# TESTO FORNITO
---*---
Si chiude il primo ciclo di interviste di Corrergiostra rivolto ad alcuni degli uomini delle scuderie dei quattro quartieri, personaggi che hanno avuto o tuttora hanno un legame particolare con i giostratori e i cavalli. Il quarto che abbiamo incontrato è Maurizio Leoni, uno dei primi responsabili del campo prove “Sergio Borgogni” di Porta del Foro.
Tu che hai vissuto il campo prova di Porta del Foro fin dai suoi esordi puoi dirci quando è nato e per merito di chi?
“Il campo prove è nato intorno all’anno 2010, precedentemente al mio coinvolgimento come responsabile, grazie al Consiglio direttivo guidato da Paolo Ciarpaglini il quale iniziò il progetto di fornire al Quartiere un campo di allenamento di proprietà individuando l’attuale area e affittandola. Tale progetto avrebbe portato il Quartiere di Porta del Foro al pari degli altri permettendogli di organizzare e migliorare gli allenamenti dei propri giostratori che, fino a quel momento, si allenavano in solitaria o in strutture esterne private facendo così aumentare costi, problemi organizzativi e tecnici che gioco forza limitavano il lavoro e la crescita dei ragazzi. Negli anni successivi, con l’ingresso del Consiglio guidato da Sandro Sganappa, è iniziata la mia avventura come responsabile del Campo Prove grazie anche alla fiducia che il capitano Dario Tamarindi riponeva in me”.
Ci racconti come è nata l’idea di intitolare il Campo Prove di Porta del Foro a Sergio Borgogni?
“L’intitolazione del campo prove a Sergio Borgogni per noi è stato un atto dovuto, il giusto riconoscimento ad un quartierista DOC che ha dedicato tutta la sua vita al Quartiere di Porta del Foro. Cresciuto dentro il quartiere fin da ragazzo, partendo come Armigero non ha più abbandonato quei colori che ti si incollano dentro e plasmano la tua vita e che lo hanno portato fino ad entrare nel Consiglio direttivo e a vestire i panni di vice capitano. Persona sempre disponibile e pacata, un buono a cui non era possibile non voler bene”.
Cosa vuol dire far parte delle scuderie e frequentare il campo prove? Quali sono i sacrifici che bisogna fare per far trovare tutto in ordine e sistemato al dettaglio per gli allenamenti dei giostratori?
---*---
# ESTRATTO DELLA FONTE
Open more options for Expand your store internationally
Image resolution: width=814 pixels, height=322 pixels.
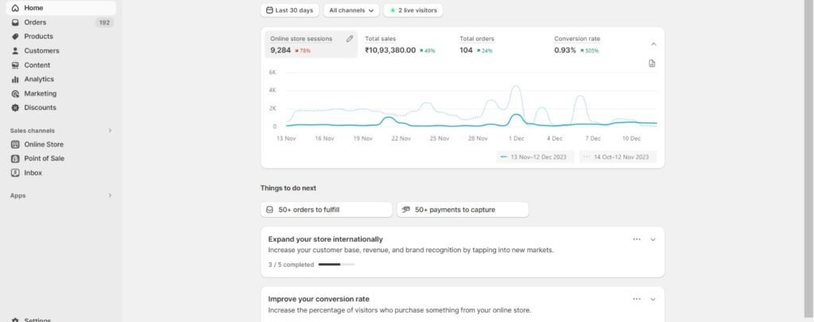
---*---
# COMPITI DA SVOLGERE
**A.** Traduci in inglese questa frase dell'intervista a Maurizio Leoni: "Ci racconti come è nata l'idea di intitolare il Campo Prove di Porta del Foro a Sergio Borgogni?"
**B.** Ricopia fedelmente il brano dell'intervista a Maurizio Leoni che comincia con "Ci racconti come" e termina con "allenamenti dei giostratori?".
**C.** Continua l'intervista a Maurizio Leoni dopo l'ultima domanda riportata.

# RISULTATI ATTESI
**A.** Can you tell us how the idea of naming the Porta del Foro training ground after Sergio Borgogni came about?

**B.**
Ci racconti come è nata l’idea di intitolare il Campo Prove di Porta del Foro a Sergio Borgogni?
“L’intitolazione del campo prove a Sergio Borgogni per noi è stato un atto dovuto, il giusto riconoscimento ad un quartierista DOC che ha dedicato tutta la sua vita al Quartiere di Porta del Foro. Cresciuto dentro il quartiere fin da ragazzo, partendo come Armigero non ha più abbandonato quei colori che ti si incollano dentro e plasmano la tua vita e che lo hanno portato fino ad entrare nel Consiglio direttivo e a vestire i panni di vice capitano. Persona sempre disponibile e pacata, un buono a cui non era possibile non voler bene”.
Cosa vuol dire far parte delle scuderie e frequentare il campo prove? Quali sono i sacrifici che bisogna fare per far trovare tutto in ordine e sistemato al dettaglio per gli allenamenti dei giostratori?

**C.**
“Questo è il segreto che muove tutte le fila, ci vuole una passione che ti plasma fin da ragazzo, una missione comune che ti porta ad innamorarti di tutto ciò che gravita intorno alla Giostra del Saracino. Il mio coinvolgimento è stato sentito come un qualcosa di dovuto al quartiere, ho manualità e la possibilità di risolvere problemi analizzandoli e cercando la soluzione migliore. C’è da dire che il clima che si respira all’interno delle scuderie è un mondo dentro un altro mondo, fino a che non ci sei dentro non ti rendi conto della dedizione e dei sacrifici che ogni componente svolge, esclusivamente per passione, quella passione che però ti ripaga anche solo con un sorriso, un abbraccio, una pacca sulla spalla… ma tanto basta. Il lavoro, non nego, è estenuante. Cerchi sempre di far trovare tutto a posto per ogni seduta di allenamento, rettangolo e lizza in primis, sabbia della giusta compattezza, umida ma non bagnata e liscia come un biliardo. Anche il contorno deve essere ordinato e ben curato, un bell’ambiente dove allenarsi è motivante per tutti, soprattutto per i giostratori”.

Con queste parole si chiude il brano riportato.